When did you start skating?
I was 12, I think. I never thought of it as something that interested me until some kids in my neighborhood started picking them up and I would see them skating in front of their house until it got dark out.
What was your first skateboard?
I saved up 60$ as soon as I could to buy a Nash from Sports Authority and wore that thing out really quickly. By the time I was done with it I had taught myself to ollie, heelflip, kickflip, shove-it all on a board that hardly rolled forward. My first real board was an Alien Workshop Spectrum slick with green based Grind King trucks, followed by Ray Barbee’s duck model from the Firm. I could go on, I made a coffee table out of my old broken decks and trucks etc. I love those things.
When did you stop or slow down significantly?
Probably like a lot of folks, in college. It was hard to find kids that wanted to skate and where I went to school it was hard to find places to skate. I was a decent skater but never that great. I made a few friends in college who were trying to learn how to skate but that was frustrating in one sense, and then a few other friends of mine were the kinds that wanted to fling themselves down 10 stair handrails–but I wasn’t too interested in that anymore at that point. Once I turned maybe 19 or 20, I was more interested in enjoying skateboarding but not pushing it. Injury wasn’t worth it because I was also enjoying trail running and surfing.
What do you do for a living?
I’m make photographs and photography based mixed media art, but the straight photography, mostly for magazines is how I earn my living–the art not so much. I’ve got my first book coming out soon with work I made in New Zealand, one of my favorite places in the world. I never photographed skating much though, I usually would rather be skating or needing to spend my money on a deck instead of film.
When you are not skating, how often do you think about skateboarding?
It comes and goes. This winter has been super long so I’ve been looking forward to getting out to the local park sometime soon. I love trail running too and since that’s a very solitary activity I’ve been drawn towards that more in recent years. Skating really did a number on my ankles and so I’m pretty careful about it now when I step on the board.
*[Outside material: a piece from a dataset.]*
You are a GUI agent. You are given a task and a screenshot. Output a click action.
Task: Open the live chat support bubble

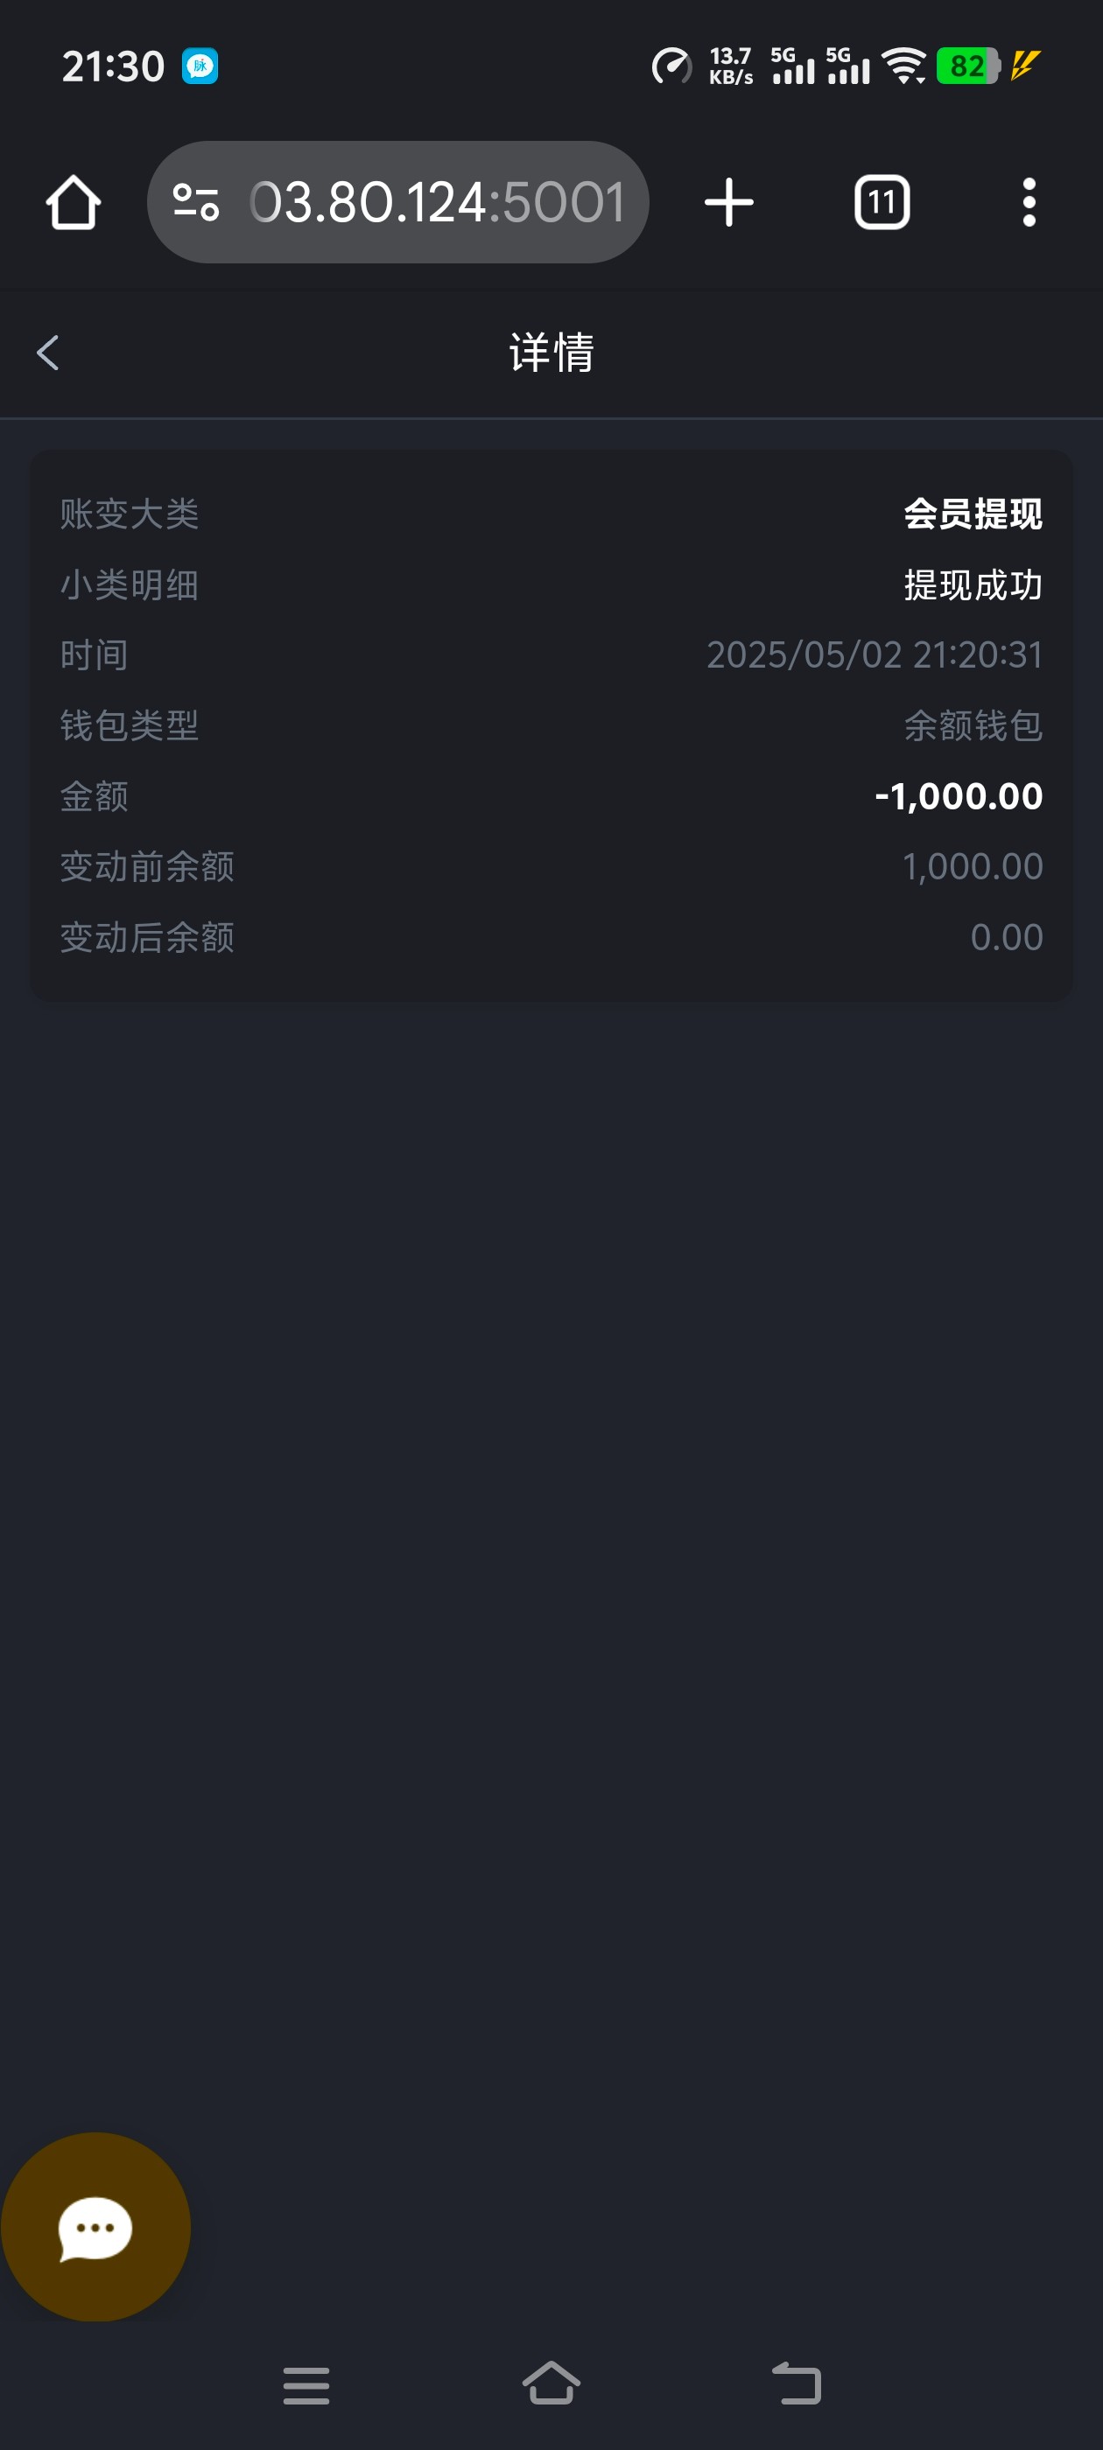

Indirectly, I think of skateboarding all the time, really any time I look out the window. Once you get in the skaters mindset of wondering what you can do with a skateboard at whatever terrain you’re looking at–you never really lose that, or at least for me that’s the case. It’s helped me in photography a lot. The way I skateboard and the way I shoot photos aren’t all that different. In both you’re always looking for some kind of hidden potential in some place seemingly suited to a different purpose.
How did skateboarding affect the direction of your life?
Skateboarding was the first thing that truly taught me to think independently. It’s at the root of me being drawn to the people I am drawn to, the work that I do, the life experiences I am interested in, the music I listen to and the books I like to read. I’m not saying I couldn’t have ended up where I was without skateboarding because I can’t know that, but skateboarding came first in terms of teaching me lessons about the value pursuing the individual and the individually formed thought. To some extent, the people I met through skateboarding have also had an effect on my life, but by and large most people I knew quit earlier on. I practiced skateboarding like it was a discipline–I wasn’t really a skateboarder in the way that some of my peers were. I skated to get away from typical high school pressures, while a lot of the best skaters I knew mixed them all in to a certain lifestyle that I wasn’t necessarily interested in. I would go out and skate with them then go home while they’d continue hanging out. I’m still friends with a few people I met through skateboarding, but the friendships were built on other foundations.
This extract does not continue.